Course Review for Final Exam

CS 301 Lecture, Dr. Lawlor

The final exam is Friday, December 17, 3:15pm, in the usual classroom (Chapman 106). It's nominally two hours long, but in reality it shouldn't take much longer than the midterm, about an hour.

Things you should know for the final exam are all contained in the lecture notes and homeworks:

Basics of assembly language: pre-midterm review stuff

bits and bytes

size of char, short, int, long, and pointers

Bitwise operations: & | ^ ~ << >>

what they're useful for: SIMD
how to use them to simulate branch operations: ret=(mask&then) | (~mask&else);

How classes get laid out in memory:

size in bytes of a class
byte offsets from a pointer to the start of the class
padding for alignment

preserved and scratch registers for x86-64
how the stack works, especially around a function call (what happens to the stack at a "ret", for example)
how flags work:

how "cmp rcx,4" and "jle somewhere" actually work together
how to detect overflow
how to do multi-precision operations

existence of and purpose of machine code

Floating-point numbers:

SSE instructions, like "addss" and how to use them to solve float problems.
Parallel SSE instructions, like "addps", and how to use them to solve bigger problems. But be careful of alignment!
Bits used to represent the sign (1 bit), exponent (8 bits), and mantissa (23 bits, plus implicit 1)
Floating-point roundoff:

small + big - big == 0 ?!
big + small == big ?!

Fixes for roundoff:

use a bigger datatype (replace float with double)
switch to integer (but watch out for overflow!)
rearrange floating-point operations to do all small numbers first, then the bigger ones

Performance impact of denormal and NaN floats

High performance computing:

How to time your code, and the vagaries of timers (such as noise and quantization)
Compiler hints, like "inline" and "const", or ways to scare the compiler, like "extern" or "volatile"
Algebraic rearrangement, like replacing x=x*x*x*x*x*x*x*x; with x=x*x; x=x*x; x=x*x;
Strength reduction, like replacing integer x%2ⁿ with x&(2ⁿ-1); or floating point divide "a/b" with multiply "a*(1.0/b)" .
Dynamic translation: sticking together new machine code bytes at runtime.
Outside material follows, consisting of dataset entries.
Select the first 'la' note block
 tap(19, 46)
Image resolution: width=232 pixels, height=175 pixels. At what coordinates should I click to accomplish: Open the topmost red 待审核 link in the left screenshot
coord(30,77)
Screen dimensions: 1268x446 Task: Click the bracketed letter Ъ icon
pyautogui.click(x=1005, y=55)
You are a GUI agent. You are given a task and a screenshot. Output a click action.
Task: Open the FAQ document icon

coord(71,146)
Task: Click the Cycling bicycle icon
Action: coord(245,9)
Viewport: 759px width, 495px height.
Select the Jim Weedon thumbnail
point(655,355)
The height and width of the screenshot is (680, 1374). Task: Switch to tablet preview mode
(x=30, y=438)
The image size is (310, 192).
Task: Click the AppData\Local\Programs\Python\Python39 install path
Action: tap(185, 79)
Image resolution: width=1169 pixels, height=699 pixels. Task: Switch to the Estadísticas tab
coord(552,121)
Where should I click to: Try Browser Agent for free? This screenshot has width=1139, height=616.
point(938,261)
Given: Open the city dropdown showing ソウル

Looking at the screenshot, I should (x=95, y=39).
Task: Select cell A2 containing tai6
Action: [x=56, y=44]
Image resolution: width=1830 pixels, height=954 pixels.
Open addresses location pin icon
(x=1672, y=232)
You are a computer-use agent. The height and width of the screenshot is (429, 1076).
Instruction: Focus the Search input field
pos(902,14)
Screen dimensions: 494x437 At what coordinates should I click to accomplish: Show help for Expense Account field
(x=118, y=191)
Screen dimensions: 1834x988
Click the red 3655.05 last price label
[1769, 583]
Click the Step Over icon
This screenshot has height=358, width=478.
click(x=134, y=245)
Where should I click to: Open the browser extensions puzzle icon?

Other roads to assembly language

Java Bytecode:

Stack-based operands (no registers)
Dynamic translation to assembly

PowerPC assembly language:

Registers named "r3" and such.
Three-operand additions.
Two-instruction 32-bit loads.

GPU computing, like GLSL

Inherently parallel hardware and software
Extraordinarily high performance

Quantum computers

Up to exponential speedups via the laws of physics: superposition, entanglement, and collapse
No useful hardware currently exists: may be coming soon, or may not be physically possible to build!